I know my blog is primarily for reviews of books written for tweens and teens… but I also know that there are adults (parents, teachers, librarians, and writers) among my readers. Therefore, I am taking some liberties and sharing this book review on my own blog as well as my library’s Staff Picks blog. If any of my readers could stand to benefit from knowledge of a book, I think it’s worth making an exception once in a while.
Earlier this summer, a patron came in looking for this book because one of her friends swore it was a life changer. I was in over my head with both personal and professional commitments, sleeping poorly, and desperate for anything that could help me change my “barely keeping my head above water” style of living. As soon as I placed a request for the patron, I added another for myself. The very day that I started reading this book, I read the first couple of chapters and started making lists of my priorities, goals, and routines so I could set up a concrete plan for moving forward. I am sure I probably could have worked through things on my own, but it was so much easier to have a step-by-step plan that was created by an author who had “been there, done that.” Although I would like to say my life turned completely around in the week it took me to finish this book, I have to be more honest and say that I’m simply on my way. I’m working on saying no to things that don’t help me reach my goals rather than over-committing myself; I’m working on finely tuning my morning and evening routines to get all of my “must do” stuff done (while letting go of the stuff that doesn’t truly matter); and I’m trying to live by the OHIO (Only Handle It Once) rule I once learned at a workshop about organizing — don’t put it in a pile or on a list if you can just get it done right now. So far, so good. Wish me luck!
When this book won the 2013 Newbery Award, I wasn’t sure whether I wanted to read it. It just sounded too depressing. Luckily, a friend read it and said it was actually funnier than it sounded, albeit sad at times, and that she thought my son would also enjoy it. I decided to get the audiobook because my son and I share 60-90 minutes of audiobook time per day in the summer driving together to my library and his day camp. (We share a parking lot with the Y!) This was our first audiobook of the summer, and it was a *HUGE* hit. So much so that my son was pretty much devastated any time that his sister was in the car and requested that we “waste” any of our time listening to music.

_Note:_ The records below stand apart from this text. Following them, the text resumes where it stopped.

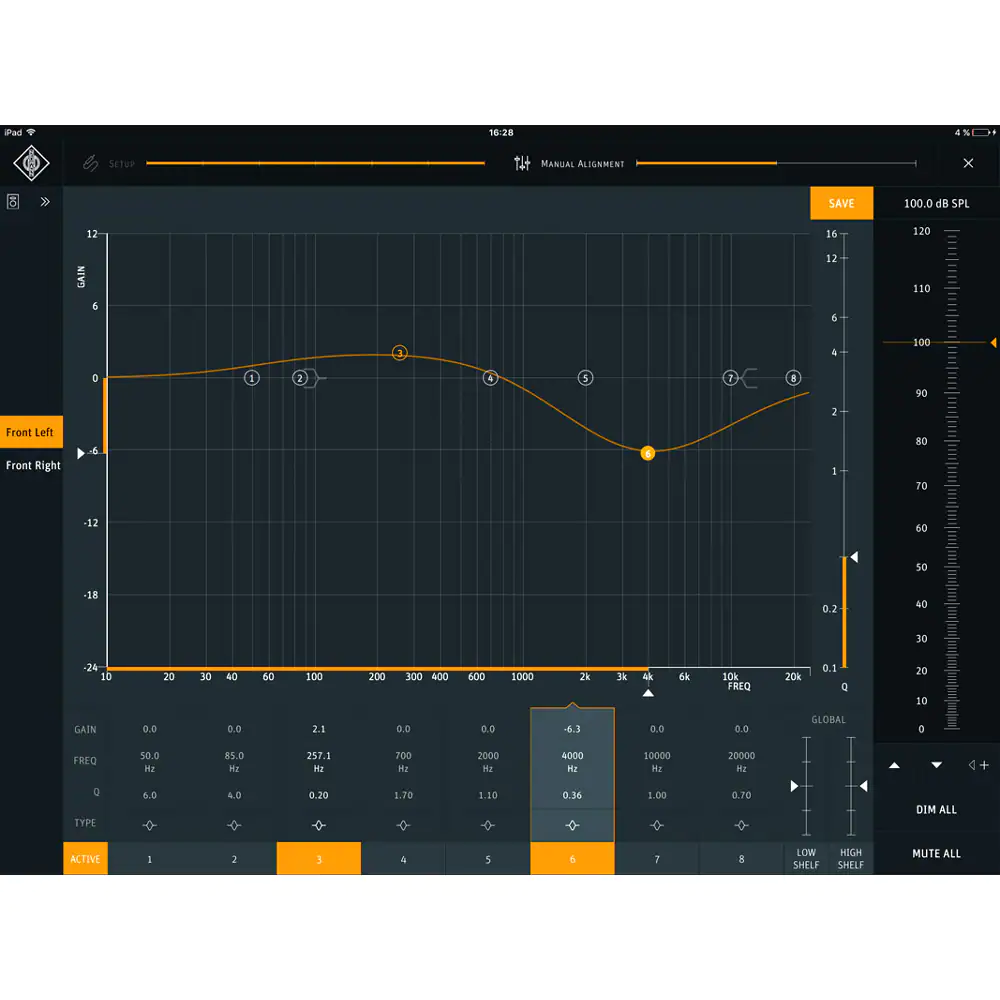Image resolution: width=1000 pixels, height=1000 pixels.
Task: Open filter type selector for band 7
Action: pos(657,825)
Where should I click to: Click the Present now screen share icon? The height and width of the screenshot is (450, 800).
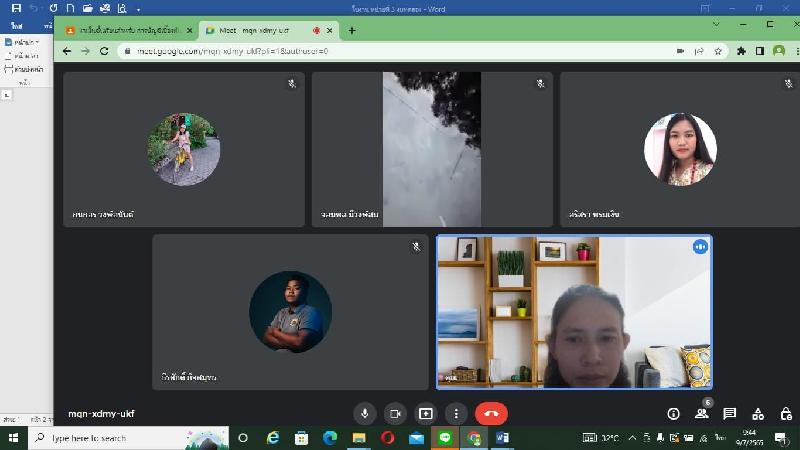pos(426,413)
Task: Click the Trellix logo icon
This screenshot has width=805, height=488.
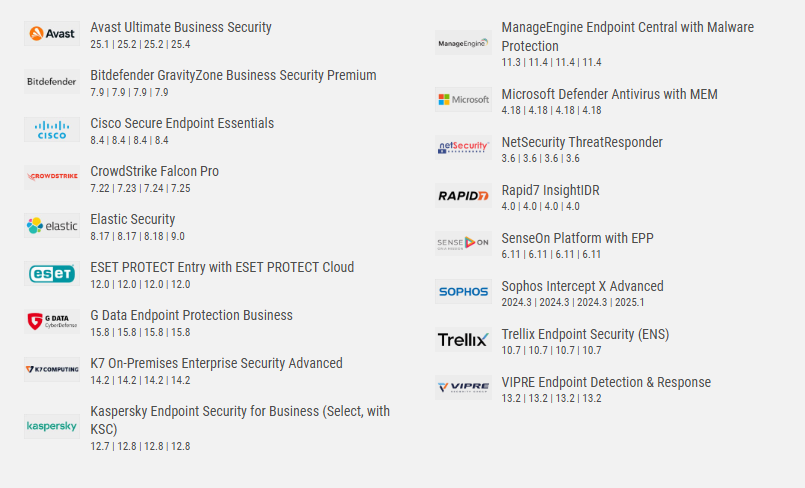Action: pyautogui.click(x=463, y=340)
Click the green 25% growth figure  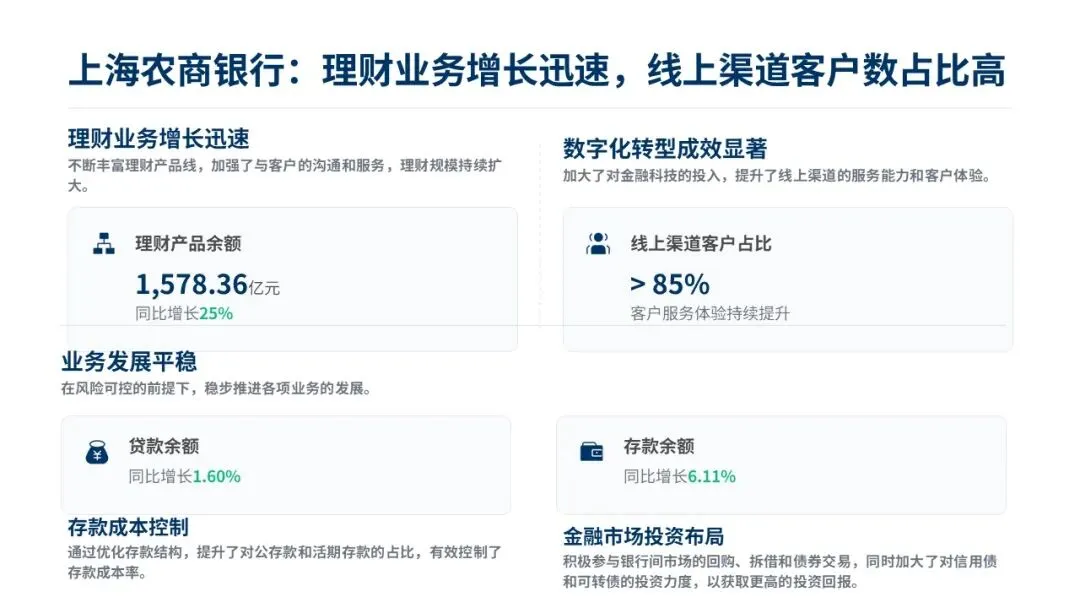pyautogui.click(x=216, y=313)
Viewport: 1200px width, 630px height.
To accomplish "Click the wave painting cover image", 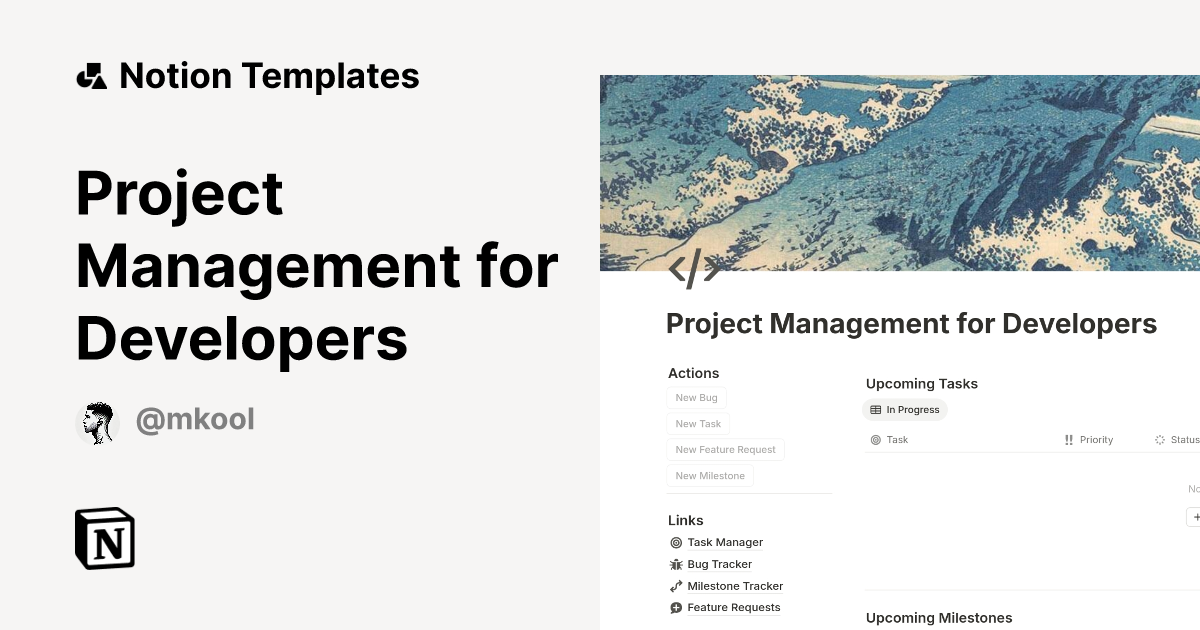I will tap(900, 172).
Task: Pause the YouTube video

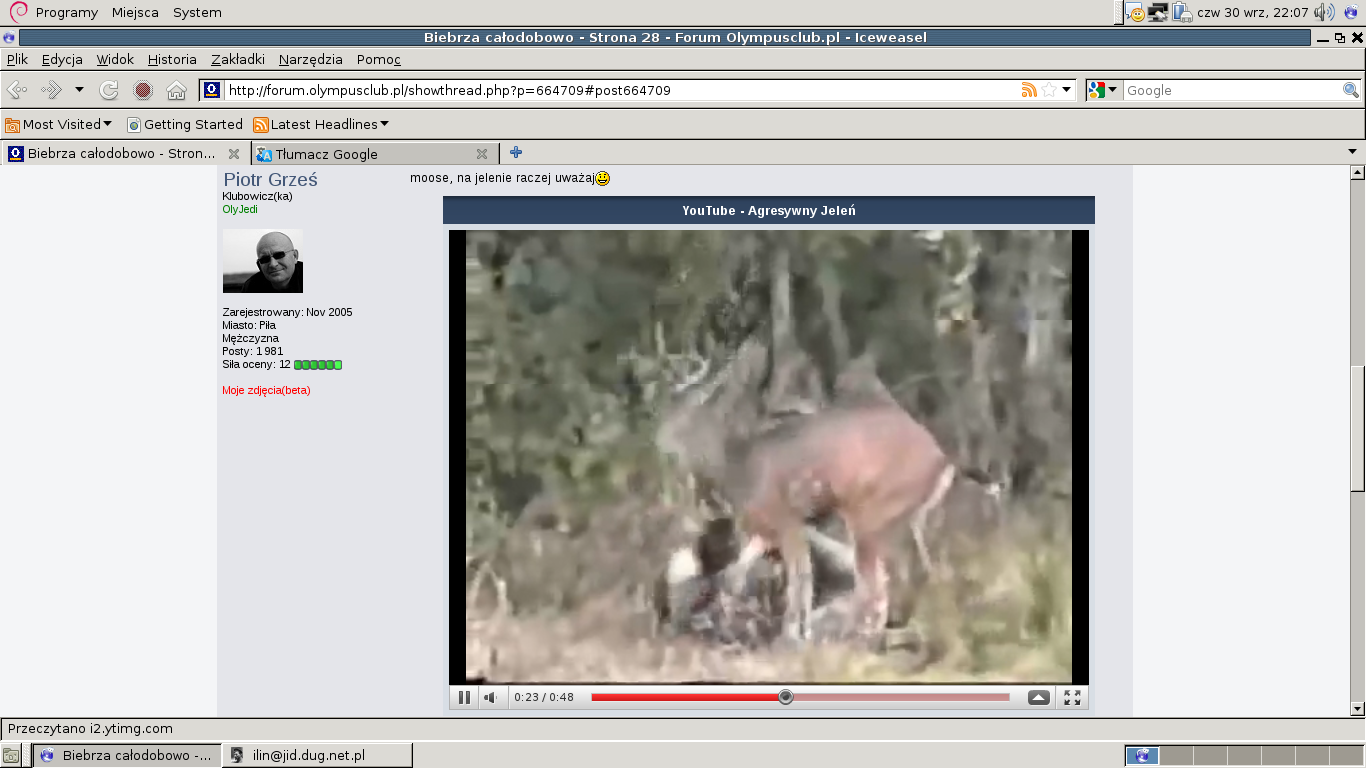Action: tap(464, 697)
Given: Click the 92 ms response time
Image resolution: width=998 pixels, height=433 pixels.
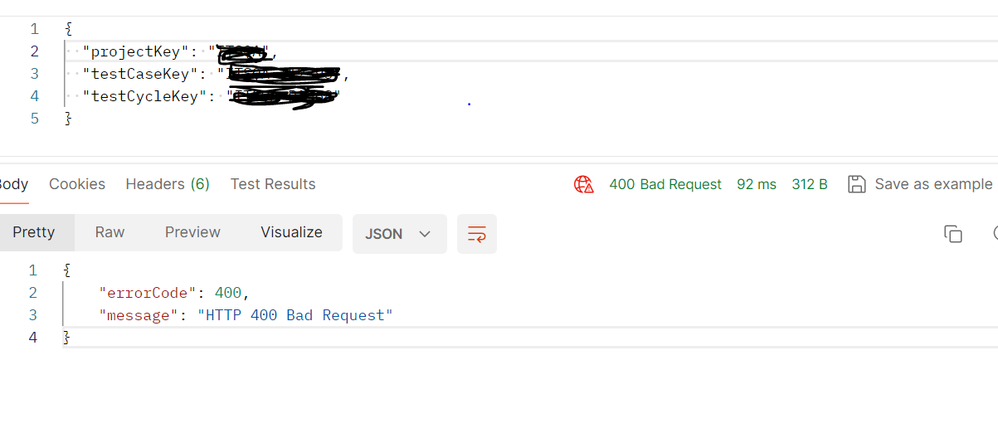Looking at the screenshot, I should point(757,185).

Although Ivan and the other animals were being held captive in less than desirable conditions, their actions and stories they told one another were often funny. The humor sprinkled throughout the story definitely helped to keep it light. My son’s favorite new vocabulary word, and the discussion of which he often used to try to convince his sister to listen to the story with us, was me-ball. You may be asking yourself, “What’s a me-ball?” Why, it’s a rolled up, dried out ball of poop that gorillas like to throw, of course! ;-) He thought that was hilarious, and he loved the loving friendships between the animals. The best part of the story, in my opinion, was at the end when the author’s note explained that this story was based on the true story of a gorilla named Ivan. I think it will do a lot to help readers understand that, though the thoughts and specific stories told by the animals in this story were fictional, animals surely want (and deserve) companionship and appropriate living conditions.